Must be applied carefully.

Binary Encoding

Binary Encoding combines Label Encoding and Binary Representation.

Example:

Categories:

City
Delhi
Mumbai
Chennai

Step 1:

City	Label
Delhi	1
Mumbai	2
Chennai	3

Step 2:

Convert labels to binary:

City	Binary
Delhi	001
Mumbai	010
Chennai	011

Advantages of Binary Encoding

Fewer columns than One-Hot Encoding
Handles high-cardinality data

High Cardinality Features

High cardinality means:

Many unique categories.

Examples:

Product IDs
User IDs
ZIP Codes

Example:

10000 products

One-Hot Encoding becomes impractical.

Alternative approaches:

Frequency Encoding
Target Encoding
Binary Encoding

Feature Hashing

Feature Hashing maps categories into fixed-size vectors.

Useful for:

Large-scale NLP
Recommendation Systems

Advantages:

Memory efficient
Scalable

Disadvantages:

Hash collisions

Comparing Encoding Techniques

Method	Suitable For	Creates Extra Columns
Label Encoding	Binary Categories	No
One-Hot Encoding	Nominal Data	Yes
Ordinal Encoding	Ordered Categories	No
Frequency Encoding	High Cardinality	No
Target Encoding	Predictive Categories	No
Binary Encoding	Large Categories	Moderate

Choosing the Right Encoding Method

Scenario	Recommended Encoding
Gender	Label Encoding
Country	One-Hot Encoding
Education Level	Ordinal Encoding
Product Category (1000+)	Frequency Encoding
Large Customer IDs	Binary Encoding
Strong Category-Target Relationship	Target Encoding

Encoding and Machine Learning Algorithms

Different algorithms react differently.

Algorithm	Recommended Encoding
Linear Regression	One-Hot
Logistic Regression	One-Hot
SVM	One-Hot
KNN	One-Hot
Neural Networks	One-Hot
Decision Trees	Label or One-Hot
Random Forest	Label or One-Hot
XGBoost	Label or Target Encoding

Practical Example

Dataset:

Gender	City
Male	Delhi
Female	Mumbai
Male	Chennai

Encoding:


import pandas as pd

df = pd.get_dummies(
    df,
    columns=["City"]
)

print(df)

Output:

Gender	City_Delhi	City_Mumbai	City_Chennai
Male	1	0	0
Female	0	1	0
Male	0	0	1

Common Encoding Mistakes

Using Label Encoding for Nominal Variables

Incorrect:

Country
India = 1
USA = 2
Germany = 3

This creates false ordering.

Applying Target Encoding Before Train-Test Split

This causes data leakage.

Correct workflow:

Split data
Fit encoding on training data
Apply to test data

Creating Too Many One-Hot Columns

Thousands of categories may cause:

Memory issues
Overfitting
Slow training

Consider Binary or Frequency Encoding instead.

Best Practices

Identify categorical variable type first
Use One-Hot Encoding for nominal features
Use Ordinal Encoding only for ordered categories
Avoid Label Encoding for non-ordered data
Be careful with Target Encoding
Handle high-cardinality features separately

Encoding Workflow

A typical workflow is:

Identify categorical columns
Determine nominal vs ordinal
Choose encoding technique
Fit encoder on training data
Transform train and test sets
Train Machine Learning model

Encoding in Modern Machine Learning

Encoding remains a critical preprocessing step in Machine Learning pipelines.
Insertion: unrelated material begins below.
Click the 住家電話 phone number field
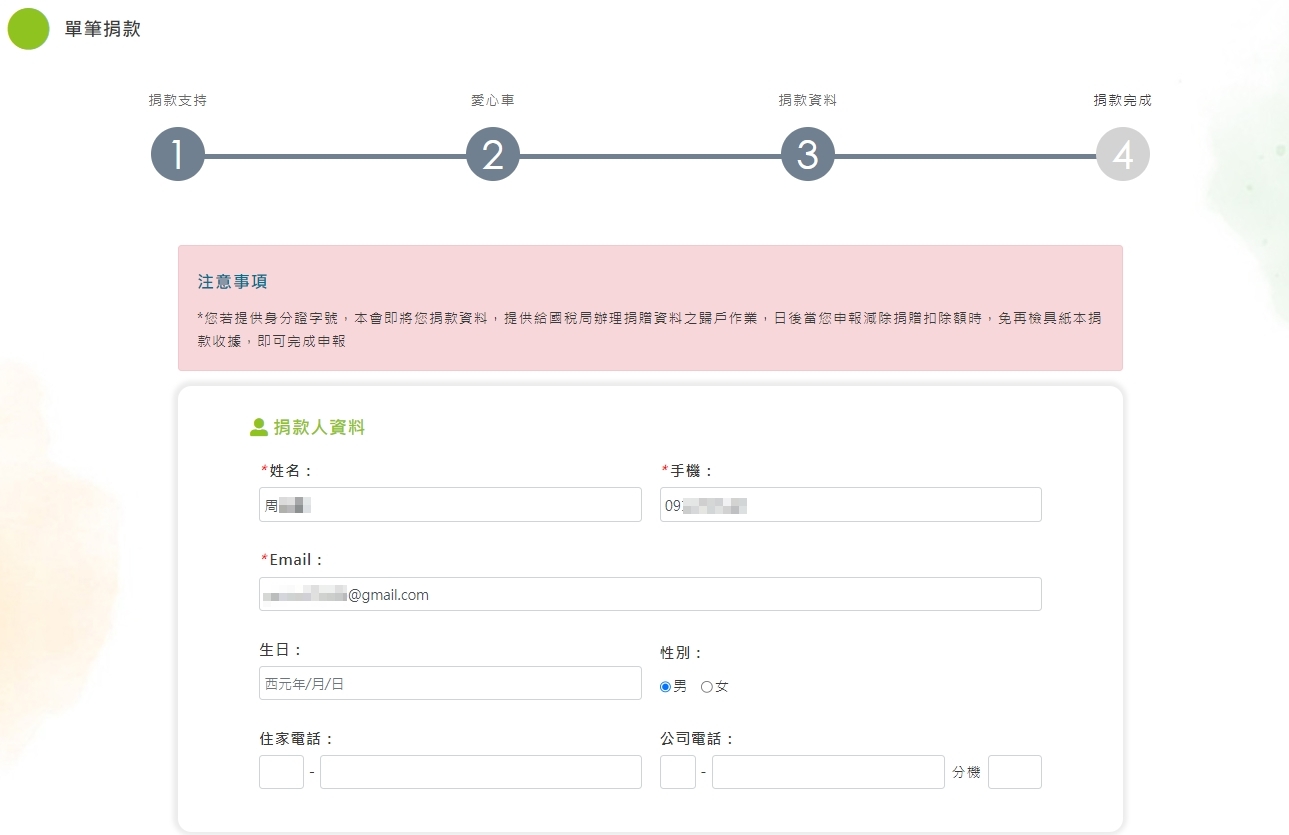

While modern Deep Learning models increasingly use embeddings and learned representations, traditional Machine Learning algorithms still rely heavily on proper encoding techniques.

Choosing the right encoding strategy can significantly improve model performance, reduce complexity, and ensure meaningful learning from categorical features.